A list of all valid algorithms names can be found in hashing/general_hash.py, or equivalently by accessing the variable ADMISSIBLE_ALGORITHMS :

import hashing
print(hashing.ADMISSIBLE_ALGORITHMS)

Valid arguments for an algorithm can be found looking at the docstrings for each of the three classes hashing.ClassicalAlgorithm (corresponding to perceptual hashing methods), hashing.FeatureAlgorithm (keypoint-related or feature extractors methods), and hashing.NeuralAlgorithm (obviously neural based methods).

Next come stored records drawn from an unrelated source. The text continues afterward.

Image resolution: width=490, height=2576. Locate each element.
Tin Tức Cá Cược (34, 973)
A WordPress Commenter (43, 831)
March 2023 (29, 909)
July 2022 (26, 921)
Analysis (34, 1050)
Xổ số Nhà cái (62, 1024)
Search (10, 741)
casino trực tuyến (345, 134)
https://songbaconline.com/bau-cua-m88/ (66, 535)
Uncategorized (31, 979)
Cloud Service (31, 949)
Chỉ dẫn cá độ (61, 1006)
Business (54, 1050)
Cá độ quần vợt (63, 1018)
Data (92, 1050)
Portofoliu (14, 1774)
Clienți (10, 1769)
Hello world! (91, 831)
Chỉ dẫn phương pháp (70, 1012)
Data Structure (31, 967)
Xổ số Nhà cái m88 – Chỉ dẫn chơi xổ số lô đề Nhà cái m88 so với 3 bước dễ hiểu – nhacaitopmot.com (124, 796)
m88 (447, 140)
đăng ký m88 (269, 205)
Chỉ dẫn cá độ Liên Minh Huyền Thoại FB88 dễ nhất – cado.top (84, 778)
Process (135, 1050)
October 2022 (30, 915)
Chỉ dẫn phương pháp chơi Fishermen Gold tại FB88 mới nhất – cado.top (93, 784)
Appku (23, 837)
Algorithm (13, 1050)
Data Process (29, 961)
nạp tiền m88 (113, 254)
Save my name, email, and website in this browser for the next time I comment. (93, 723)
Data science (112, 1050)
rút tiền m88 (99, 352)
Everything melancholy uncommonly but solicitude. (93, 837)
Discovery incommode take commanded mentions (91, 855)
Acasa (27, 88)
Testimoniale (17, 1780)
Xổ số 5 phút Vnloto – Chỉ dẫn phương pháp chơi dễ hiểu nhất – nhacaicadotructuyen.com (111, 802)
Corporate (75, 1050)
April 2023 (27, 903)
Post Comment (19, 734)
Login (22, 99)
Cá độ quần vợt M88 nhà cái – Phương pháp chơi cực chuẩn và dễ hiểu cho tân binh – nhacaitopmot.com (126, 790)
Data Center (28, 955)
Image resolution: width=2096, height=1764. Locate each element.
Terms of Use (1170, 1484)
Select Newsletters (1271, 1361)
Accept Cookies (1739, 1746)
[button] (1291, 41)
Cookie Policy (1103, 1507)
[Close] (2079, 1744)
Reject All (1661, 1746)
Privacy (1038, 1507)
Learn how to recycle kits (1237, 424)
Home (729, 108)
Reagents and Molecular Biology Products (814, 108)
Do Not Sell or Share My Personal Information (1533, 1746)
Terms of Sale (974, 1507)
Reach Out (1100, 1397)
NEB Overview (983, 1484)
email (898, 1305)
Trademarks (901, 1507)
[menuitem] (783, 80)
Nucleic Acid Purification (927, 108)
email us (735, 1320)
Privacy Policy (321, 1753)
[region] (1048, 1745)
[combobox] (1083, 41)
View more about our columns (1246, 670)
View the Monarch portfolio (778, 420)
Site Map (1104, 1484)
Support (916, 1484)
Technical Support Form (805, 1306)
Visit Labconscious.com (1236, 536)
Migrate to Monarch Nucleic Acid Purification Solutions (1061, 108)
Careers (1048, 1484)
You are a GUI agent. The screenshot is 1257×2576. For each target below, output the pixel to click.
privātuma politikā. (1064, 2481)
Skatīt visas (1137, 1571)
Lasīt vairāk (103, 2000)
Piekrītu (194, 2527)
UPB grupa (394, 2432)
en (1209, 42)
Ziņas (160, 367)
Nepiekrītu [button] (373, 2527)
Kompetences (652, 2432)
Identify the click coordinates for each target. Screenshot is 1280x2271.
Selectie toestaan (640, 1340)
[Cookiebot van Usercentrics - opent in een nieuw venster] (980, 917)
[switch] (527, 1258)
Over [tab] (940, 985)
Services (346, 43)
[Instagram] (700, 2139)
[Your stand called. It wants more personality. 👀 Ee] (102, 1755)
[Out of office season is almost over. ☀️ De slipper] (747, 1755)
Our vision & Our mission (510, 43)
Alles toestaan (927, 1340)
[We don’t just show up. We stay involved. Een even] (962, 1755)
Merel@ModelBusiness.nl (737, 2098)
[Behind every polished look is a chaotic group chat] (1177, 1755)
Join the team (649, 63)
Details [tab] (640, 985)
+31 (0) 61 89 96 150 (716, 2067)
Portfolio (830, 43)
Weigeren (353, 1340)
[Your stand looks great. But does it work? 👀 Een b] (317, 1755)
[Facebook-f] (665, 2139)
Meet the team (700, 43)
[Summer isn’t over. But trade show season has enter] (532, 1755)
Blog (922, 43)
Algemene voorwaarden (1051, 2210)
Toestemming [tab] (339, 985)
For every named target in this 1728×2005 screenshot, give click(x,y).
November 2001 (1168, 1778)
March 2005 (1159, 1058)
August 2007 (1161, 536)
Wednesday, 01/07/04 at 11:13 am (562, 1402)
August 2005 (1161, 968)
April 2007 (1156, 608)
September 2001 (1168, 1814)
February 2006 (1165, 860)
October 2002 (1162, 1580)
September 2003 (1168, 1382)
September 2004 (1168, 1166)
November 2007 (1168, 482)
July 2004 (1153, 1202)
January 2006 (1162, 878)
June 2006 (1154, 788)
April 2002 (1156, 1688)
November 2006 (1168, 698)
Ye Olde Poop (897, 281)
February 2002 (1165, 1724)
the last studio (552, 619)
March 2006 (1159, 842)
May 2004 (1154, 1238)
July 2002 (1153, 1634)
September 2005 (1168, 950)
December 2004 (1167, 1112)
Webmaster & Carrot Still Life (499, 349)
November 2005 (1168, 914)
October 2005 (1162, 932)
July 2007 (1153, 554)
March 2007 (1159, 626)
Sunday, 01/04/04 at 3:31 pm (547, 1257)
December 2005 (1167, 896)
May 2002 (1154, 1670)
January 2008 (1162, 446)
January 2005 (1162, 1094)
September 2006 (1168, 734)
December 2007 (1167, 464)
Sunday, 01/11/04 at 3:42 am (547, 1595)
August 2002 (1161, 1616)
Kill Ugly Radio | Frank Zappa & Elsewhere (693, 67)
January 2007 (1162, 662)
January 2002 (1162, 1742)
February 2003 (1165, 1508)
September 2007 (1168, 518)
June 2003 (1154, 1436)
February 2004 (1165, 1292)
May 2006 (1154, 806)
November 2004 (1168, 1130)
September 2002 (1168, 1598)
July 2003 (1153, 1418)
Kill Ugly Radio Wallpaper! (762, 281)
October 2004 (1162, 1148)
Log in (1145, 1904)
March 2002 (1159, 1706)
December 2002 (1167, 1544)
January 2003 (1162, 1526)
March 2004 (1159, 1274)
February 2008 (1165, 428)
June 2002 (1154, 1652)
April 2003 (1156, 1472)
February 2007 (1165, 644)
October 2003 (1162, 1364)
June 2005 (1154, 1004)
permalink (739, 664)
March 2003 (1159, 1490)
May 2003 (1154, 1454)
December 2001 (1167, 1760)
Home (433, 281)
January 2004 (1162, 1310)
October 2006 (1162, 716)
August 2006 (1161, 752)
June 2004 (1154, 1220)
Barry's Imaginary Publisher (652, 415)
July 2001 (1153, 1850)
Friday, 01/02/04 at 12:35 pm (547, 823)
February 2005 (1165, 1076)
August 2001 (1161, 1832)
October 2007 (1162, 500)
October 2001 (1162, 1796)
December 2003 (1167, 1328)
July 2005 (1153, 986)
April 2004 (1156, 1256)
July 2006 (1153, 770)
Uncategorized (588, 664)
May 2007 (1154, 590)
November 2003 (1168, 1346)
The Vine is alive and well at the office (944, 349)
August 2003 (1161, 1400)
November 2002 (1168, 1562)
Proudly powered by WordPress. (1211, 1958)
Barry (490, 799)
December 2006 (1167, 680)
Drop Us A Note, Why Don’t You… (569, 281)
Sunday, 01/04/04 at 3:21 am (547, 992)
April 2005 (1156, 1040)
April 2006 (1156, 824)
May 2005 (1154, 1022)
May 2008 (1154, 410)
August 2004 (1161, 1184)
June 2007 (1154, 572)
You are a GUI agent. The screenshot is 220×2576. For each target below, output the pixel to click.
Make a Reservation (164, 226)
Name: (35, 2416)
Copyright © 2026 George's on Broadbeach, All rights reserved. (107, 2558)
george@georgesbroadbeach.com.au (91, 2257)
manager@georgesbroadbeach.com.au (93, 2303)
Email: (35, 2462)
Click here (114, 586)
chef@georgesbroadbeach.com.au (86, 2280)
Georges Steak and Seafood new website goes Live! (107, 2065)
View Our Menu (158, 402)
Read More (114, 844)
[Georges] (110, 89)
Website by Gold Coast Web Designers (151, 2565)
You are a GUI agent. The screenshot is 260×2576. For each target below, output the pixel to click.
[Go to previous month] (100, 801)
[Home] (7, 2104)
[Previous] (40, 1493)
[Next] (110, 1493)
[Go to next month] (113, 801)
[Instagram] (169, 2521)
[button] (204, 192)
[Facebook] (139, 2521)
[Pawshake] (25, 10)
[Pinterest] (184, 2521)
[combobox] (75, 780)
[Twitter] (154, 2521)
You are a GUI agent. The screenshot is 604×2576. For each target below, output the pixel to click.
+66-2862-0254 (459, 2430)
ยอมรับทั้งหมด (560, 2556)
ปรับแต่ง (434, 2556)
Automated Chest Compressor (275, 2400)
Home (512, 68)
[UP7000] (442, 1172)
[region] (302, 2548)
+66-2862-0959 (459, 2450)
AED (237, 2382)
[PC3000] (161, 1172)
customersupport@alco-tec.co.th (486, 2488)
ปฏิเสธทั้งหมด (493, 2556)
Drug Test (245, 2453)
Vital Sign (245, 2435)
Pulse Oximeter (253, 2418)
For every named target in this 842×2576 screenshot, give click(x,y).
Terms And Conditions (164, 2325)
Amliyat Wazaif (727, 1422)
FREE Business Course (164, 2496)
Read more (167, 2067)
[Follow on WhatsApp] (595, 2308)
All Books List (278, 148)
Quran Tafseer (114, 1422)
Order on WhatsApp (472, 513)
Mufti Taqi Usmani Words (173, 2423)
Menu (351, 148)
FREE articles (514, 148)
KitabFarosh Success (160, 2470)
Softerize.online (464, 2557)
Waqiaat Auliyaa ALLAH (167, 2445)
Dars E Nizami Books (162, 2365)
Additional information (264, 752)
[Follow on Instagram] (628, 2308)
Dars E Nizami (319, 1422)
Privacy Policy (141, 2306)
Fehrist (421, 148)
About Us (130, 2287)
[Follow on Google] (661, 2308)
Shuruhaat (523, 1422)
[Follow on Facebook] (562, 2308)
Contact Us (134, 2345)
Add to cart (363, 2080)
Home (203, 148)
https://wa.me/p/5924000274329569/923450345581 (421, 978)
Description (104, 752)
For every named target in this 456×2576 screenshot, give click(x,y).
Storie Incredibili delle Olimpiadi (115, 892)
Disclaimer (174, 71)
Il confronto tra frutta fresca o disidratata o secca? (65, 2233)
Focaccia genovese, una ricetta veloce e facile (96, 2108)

Finally perform the benchmark and save the results :

save_folder = utils.parse_input()

digest = hashing.total_hashing(algos, thresholds, path_database, positive_dataset, negative_dataset, general_batch_size=64)
                               
utils.save_digest(digest, save_folder)

All this is contained in main.py.

The final digest is composed of 6 files : general.json with general metrics for all the experiment, attacks.json containing the metrics for each types of attack, images_pos.json and images_neg.json containing number of correct/incorrect detection for each image in the database respectively, and match_time.json and db_time.json respectively containing the time (s) for the matching phase and the the database creation phase.

Figure generation

To process and create figures from the digest, one can look into process.py. Figure generation is contained in helpers/create_plot.py. Note that by default this will require a LaTeX installation on the machine running the process. This can be disabled in helpers/configs_plot.py.

Datasets

We personally used 3 datasets that can be found online, and for which we performed the splitting. They are the BSDS500 dataset, ImageNet validation set (ILSVRC2012) and the Kaggle memes dataset. For the kaggle memes dataset, one then need to run data_retrieval/kaggle_splitter.py to extract templates and annotate correctly the memes.

Computational setup

For neural methods, use of a GPU is almost essential for computational efficiency. Other classes of methods do not rely on it, and their computations are performed exclusively on CPU.

Results

The repository contains the folder Results containing digests from our own experiments. Each experiment contains a file Experiment.yml quickly summarizing the parameters for the experiment. You are free to look at it and perform the same benchmarks if you wish to verify results.

Additionally, people may use the data from the digest of our experiments and just recreate figures, using the experiment name along with helpers/create_plot.py functions. Examples are provided in process.py.